Les prix du pétrole montaient un peu jeudi en cours d'échanges européens, dans un marché sans grand élan et hésitant alors que les Britanniques se rendaient aux urnes pour se prononcer sur l'avenir du Royaume-Uni au sein de l'Union européenne (UE).

Vers 6h25, le baril de Brent de la mer du Nord pour livraison en août valait 50,79 dollars sur l'Intercontinental Exchange (ICE) de Londres, en hausse de 91 cents par rapport à la clôture de mercredi.

Dans les échanges électroniques sur le New York Mercantile Exchange (Nymex), le baril de «light sweet crude» (WTI) pour la même échéance prenait 80 cents à 49,93 dollars.
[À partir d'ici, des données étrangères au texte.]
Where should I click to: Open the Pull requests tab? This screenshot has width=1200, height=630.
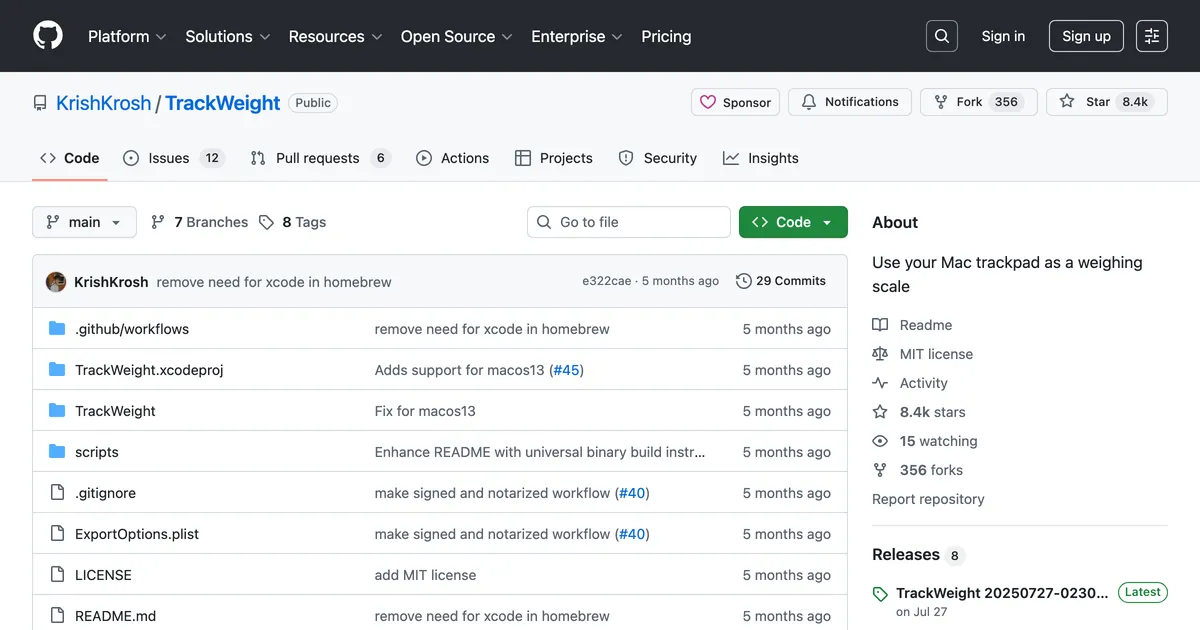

«Les cours du pétrole sont un mode attentiste en ce jour de référendum sur le "Brexit" (pour «British Exit, la sortie de l'UE, NDLR)», observaient les analystes de Commerzbank.

«Malgré des sondages montrant un résultat serré, les marchés sont persuadés que le camp pro-UE va gagner», ce qui insufflait un certain optimisme qui alimentait l'appétit des investisseurs pour les actifs jugés à risques comme l'or noir, relevait-on chez Commerzbank.

Dans ce contexte, le dollar, une des valeurs refuges privilégiées des investisseurs, se trouvait pour sa part sous pression, ce qui soutenait les cours du brut. En effet, tout affaiblissement du billet vert rend moins onéreux et donc plus attractifs les achats d'or noir, libellés dans la monnaie américaine, pour les investisseurs munis d'autres devises.

Mercredi, les cours du pétrole avaient connu un accès de faiblesse après la publication d'une baisse inférieure aux attentes du niveau des réserves de brut aux États-Unis.

Lors de la semaine achevée le 17 juin, les réserves commerciales de brut ont reculé de 900.000 barils, selon les chiffres publiés par le département américain de l'Énergie, alors que les experts tablaient sur un recul de 1,5 million de barils.

Les investisseurs ont par ailleurs bien accueilli le fait que la production américaine d'or noir a baissé pour la «14e fois en 15 semaines pour atteindre un plus bas depuis septembre 2014», relevaient les experts de Commerzbank.

Ces données étaient de nature à encourager les récents espoirs de voir l'offre mondiale de brut, actuellement surabondante, se tasser quelque peu.